Now that the days of sun and warmth were past, it was difficult to arrange for a meeting under circumstances that allowed of free comfortable colloquy. Eve declared that her father’s house offered no sort of convenience; it was only a poor cottage, and Hilliard would be altogether out of place there. To his lodgings she could not come. Of necessity they had recourse to public places in Birmingham, where an hour or two of talk under shelter might make Eve’s journey hither worth while. As Hilliard lived at the north end of the town, he suggested Aston Hall as a possible rendezvous, and here they met, early one Saturday afternoon in December.
From the eminence which late years have encompassed with a proletarian suburb, its once noble domain narrowed to the bare acres of a stinted breathing ground, Aston Hall looks forth upon joyless streets and fuming chimneys, a wide welter of squalid strife. Its walls, which bear the dints of Roundhead cannonade, are blackened with ever-driving smoke; its crumbling gateway, opening aforetime upon a stately avenue of chestnuts, shakes as the steam-tram rushes by. Hilliard’s imagination was both attracted and repelled by this relic of what he deemed a better age. He enjoyed the antique chambers, the winding staircases, the lordly gallery, with its dark old portraits and vast fireplaces, the dim-lighted nooks where one could hide alone and dream away the present; but in the end, reality threw scorn upon such pleasure. Aston Hall was a mere architectural relic, incongruous and meaning. less amid its surroundings; the pathos of its desecrated dignity made him wish that it might be destroyed, and its place fittingly occupied by some People’s Palace, brand new, aglare with electric light, ringing to the latest melodies of the street. When he had long gazed at its gloomy front, the old champion of royalism seemed to shrink together, humiliated by Time’s insults.
It was raining when he met Eve at the entrance.
“This won’t do,” were his first words. “You can’t come over in such weather as this. If it hadn’t seemed to be clearing tip an hour or two ago, I should have telegraphed to stop you.”
“Oh, the weather is nothing to me,” Eve answered, with resolute gaiety. “I’m only too glad of the change. Besides, it won’t go on much longer. I shall get a place.”

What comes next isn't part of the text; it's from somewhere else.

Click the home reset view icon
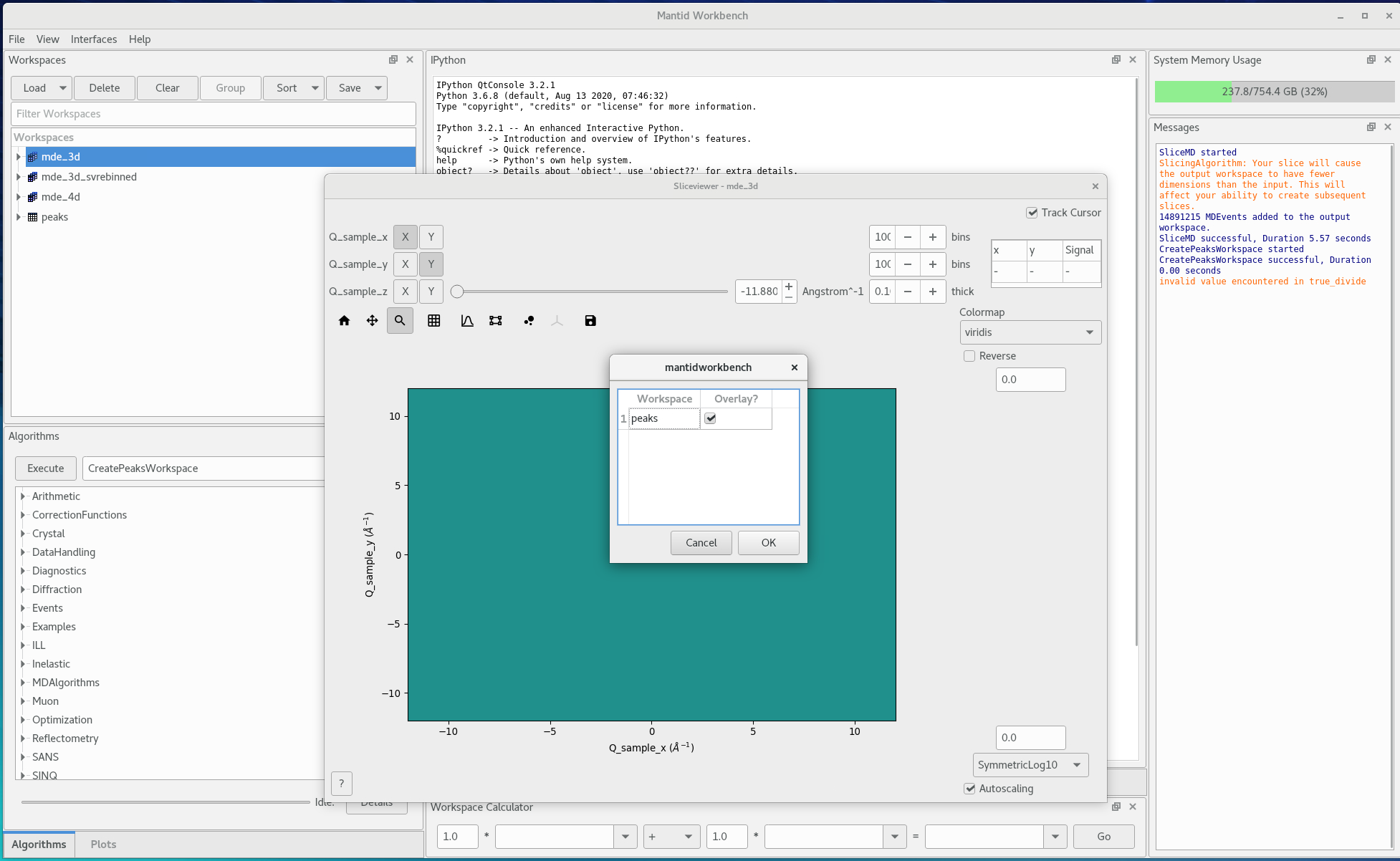This screenshot has height=861, width=1400. tap(344, 321)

Hilliard never questioned her about her attempts to obtain an engagement; the subject was too disagreeable to him.
“Nothing yet,” she continued, as they walked up the muddy roadway to the Hall. “But I know you don’t like to talk about it.”
“I have something to propose. How if I take a couple of cheap rooms in some building let out for offices, and put in a few sticks of furniture? Would you come to see me there?”
He watched her face as she listened to the suggestion, and his timidity seemed justified by her expression.
“You would be so uncomfortable in such a place. Don’t trouble. We shall manage to meet somehow. I am certain to be living here before long.”